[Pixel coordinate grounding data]
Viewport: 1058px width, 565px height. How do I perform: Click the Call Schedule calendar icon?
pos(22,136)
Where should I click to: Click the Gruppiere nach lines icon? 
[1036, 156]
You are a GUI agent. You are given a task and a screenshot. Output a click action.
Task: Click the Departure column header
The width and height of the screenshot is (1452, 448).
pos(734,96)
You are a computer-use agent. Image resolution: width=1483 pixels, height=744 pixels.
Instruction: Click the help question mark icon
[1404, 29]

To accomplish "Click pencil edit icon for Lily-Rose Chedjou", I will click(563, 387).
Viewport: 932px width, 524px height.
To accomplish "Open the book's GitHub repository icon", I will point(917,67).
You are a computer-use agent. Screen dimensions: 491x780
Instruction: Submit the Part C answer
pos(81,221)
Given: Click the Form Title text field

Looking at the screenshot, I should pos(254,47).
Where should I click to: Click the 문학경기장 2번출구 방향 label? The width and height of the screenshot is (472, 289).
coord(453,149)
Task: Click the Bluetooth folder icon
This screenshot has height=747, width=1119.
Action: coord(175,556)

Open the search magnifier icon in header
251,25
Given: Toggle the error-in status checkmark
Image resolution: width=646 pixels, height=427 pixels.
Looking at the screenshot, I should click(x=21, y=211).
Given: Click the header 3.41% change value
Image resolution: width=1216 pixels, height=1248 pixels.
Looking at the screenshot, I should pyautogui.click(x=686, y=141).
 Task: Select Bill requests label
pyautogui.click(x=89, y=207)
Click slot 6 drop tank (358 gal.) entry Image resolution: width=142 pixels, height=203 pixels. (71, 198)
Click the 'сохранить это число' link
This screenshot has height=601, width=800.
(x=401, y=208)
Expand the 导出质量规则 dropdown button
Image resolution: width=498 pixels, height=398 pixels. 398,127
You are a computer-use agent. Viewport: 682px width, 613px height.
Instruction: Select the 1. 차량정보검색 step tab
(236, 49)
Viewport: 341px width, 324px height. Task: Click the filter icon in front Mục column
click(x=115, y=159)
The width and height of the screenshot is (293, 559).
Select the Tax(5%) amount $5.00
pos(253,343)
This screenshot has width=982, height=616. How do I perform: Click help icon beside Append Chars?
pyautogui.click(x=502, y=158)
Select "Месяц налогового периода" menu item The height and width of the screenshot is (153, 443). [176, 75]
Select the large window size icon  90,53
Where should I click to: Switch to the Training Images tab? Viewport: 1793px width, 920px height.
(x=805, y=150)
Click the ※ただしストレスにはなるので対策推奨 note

▶ **What the task asks**
All of the entries above should be output exactly as they are.

▶ **Answer for this exercise**
Viewport: 1058px width, 565px height. How do I perform: Click the Call Schedule calendar icon?
pos(22,136)
Where should I click to: Click the Gruppiere nach lines icon? 
[1036, 156]
You are a GUI agent. You are given a task and a screenshot. Output a click action.
Task: Click the Departure column header
The width and height of the screenshot is (1452, 448).
pos(734,96)
You are a computer-use agent. Image resolution: width=1483 pixels, height=744 pixels.
Instruction: Click the help question mark icon
[1404, 29]

To accomplish "Click pencil edit icon for Lily-Rose Chedjou", I will click(563, 387).
Viewport: 932px width, 524px height.
To accomplish "Open the book's GitHub repository icon", I will point(917,67).
You are a computer-use agent. Screen dimensions: 491x780
Instruction: Submit the Part C answer
pos(81,221)
Given: Click the Form Title text field

Looking at the screenshot, I should pos(254,47).
Where should I click to: Click the 문학경기장 2번출구 방향 label? The width and height of the screenshot is (472, 289).
coord(453,149)
Task: Click the Bluetooth folder icon
This screenshot has height=747, width=1119.
Action: coord(175,556)

Open the search magnifier icon in header
251,25
Given: Toggle the error-in status checkmark
Image resolution: width=646 pixels, height=427 pixels.
Looking at the screenshot, I should click(x=21, y=211).
Given: Click the header 3.41% change value
Image resolution: width=1216 pixels, height=1248 pixels.
Looking at the screenshot, I should pyautogui.click(x=686, y=141).
 Task: Select Bill requests label
pyautogui.click(x=89, y=207)
Click slot 6 drop tank (358 gal.) entry Image resolution: width=142 pixels, height=203 pixels. (71, 198)
Click the 'сохранить это число' link
This screenshot has height=601, width=800.
(x=401, y=208)
Expand the 导出质量规则 dropdown button
Image resolution: width=498 pixels, height=398 pixels. 398,127
You are a computer-use agent. Viewport: 682px width, 613px height.
Instruction: Select the 1. 차량정보검색 step tab
(236, 49)
Viewport: 341px width, 324px height. Task: Click the filter icon in front Mục column
click(x=115, y=159)
The width and height of the screenshot is (293, 559).
Select the Tax(5%) amount $5.00
pos(253,343)
This screenshot has width=982, height=616. How do I perform: Click help icon beside Append Chars?
pyautogui.click(x=502, y=158)
Select "Месяц налогового периода" menu item The height and width of the screenshot is (153, 443). [176, 75]
Select the large window size icon  90,53
Where should I click to: Switch to the Training Images tab? Viewport: 1793px width, 920px height.
(x=805, y=150)
Click the ※ただしストレスにはなるので対策推奨 note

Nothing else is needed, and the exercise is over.